Your goal:
A verbatim transcription of the listing below is required, without its pictures.

##### Raw data #####

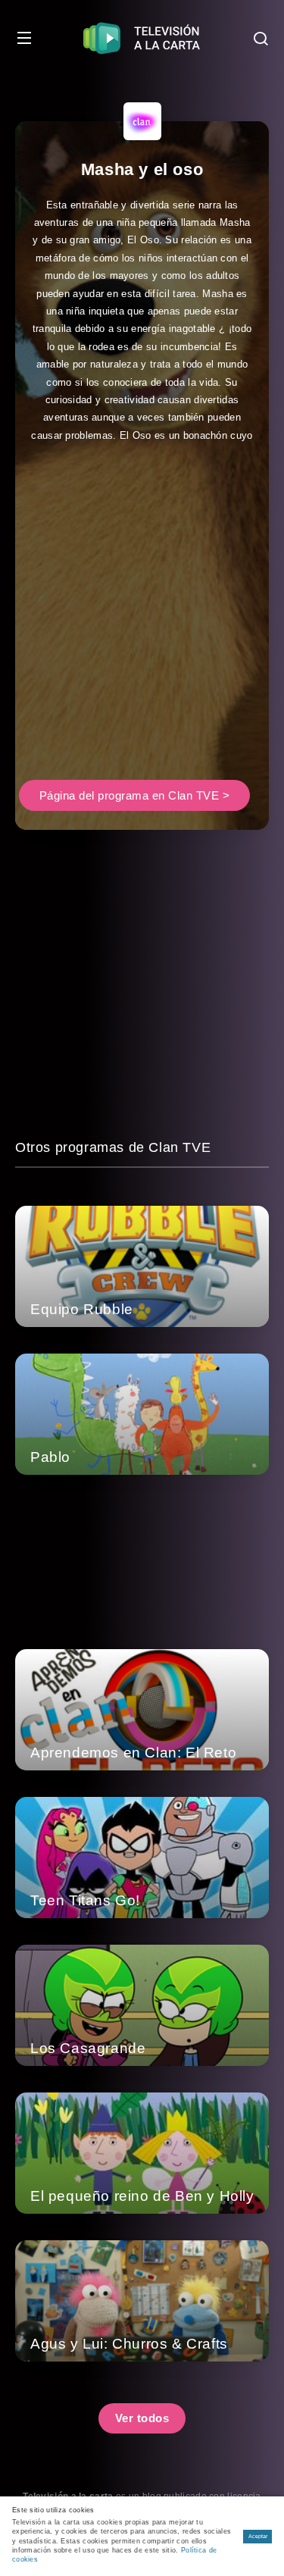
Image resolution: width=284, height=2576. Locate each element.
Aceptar (257, 2536)
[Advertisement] (142, 627)
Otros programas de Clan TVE (113, 1147)
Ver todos (142, 2418)
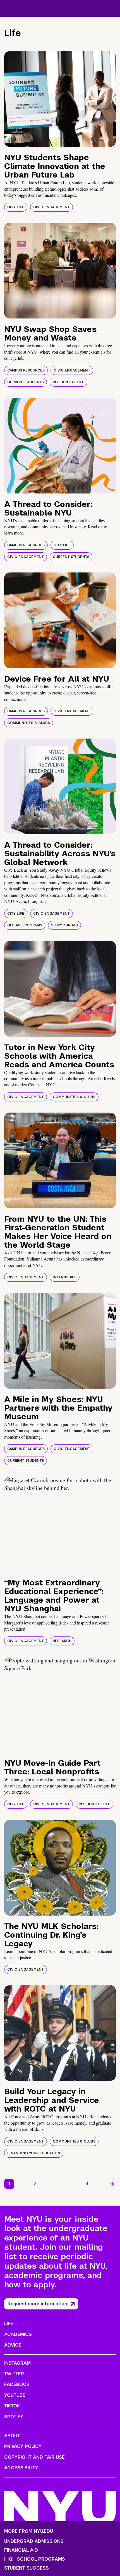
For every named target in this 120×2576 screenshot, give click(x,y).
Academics (18, 2334)
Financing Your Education (33, 2153)
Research (62, 1641)
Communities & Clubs (28, 723)
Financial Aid (21, 2550)
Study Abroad (64, 925)
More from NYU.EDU (28, 2531)
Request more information (37, 2304)
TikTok (12, 2406)
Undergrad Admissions (34, 2541)
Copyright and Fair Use (34, 2457)
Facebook (16, 2384)
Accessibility (21, 2468)
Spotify (13, 2417)
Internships (64, 1277)
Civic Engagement (51, 207)
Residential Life (68, 382)
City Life (15, 207)
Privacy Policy (23, 2446)
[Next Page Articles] (111, 2184)
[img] (60, 99)
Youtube (14, 2395)
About (12, 2436)
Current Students (25, 382)
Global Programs (24, 925)
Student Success (26, 2568)
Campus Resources (26, 370)
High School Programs (34, 2559)
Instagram (17, 2363)
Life (8, 2323)
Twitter (14, 2374)
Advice (12, 2345)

#####

Exercise solution:
Image resolution: width=284, height=2576. Locate each element.
Aceptar (257, 2536)
[Advertisement] (142, 627)
Otros programas de Clan TVE (113, 1147)
Ver todos (142, 2418)
For every named target in this 120×2576 screenshot, give click(x,y).
Academics (18, 2334)
Financing Your Education (33, 2153)
Research (62, 1641)
Communities & Clubs (28, 723)
Financial Aid (21, 2550)
Study Abroad (64, 925)
More from NYU.EDU (28, 2531)
Request more information (37, 2304)
TikTok (12, 2406)
Undergrad Admissions (34, 2541)
Copyright and Fair Use (34, 2457)
Facebook (16, 2384)
Accessibility (21, 2468)
Spotify (13, 2417)
Internships (64, 1277)
Civic Engagement (51, 207)
Residential Life (68, 382)
City Life (15, 207)
Privacy Policy (23, 2446)
[Next Page Articles] (111, 2184)
[img] (60, 99)
Youtube (14, 2395)
About (12, 2436)
Current Students (25, 382)
Global Programs (24, 925)
Student Success (26, 2568)
Campus Resources (26, 370)
High School Programs (34, 2559)
Instagram (17, 2363)
Life (8, 2323)
Twitter (14, 2374)
Advice (12, 2345)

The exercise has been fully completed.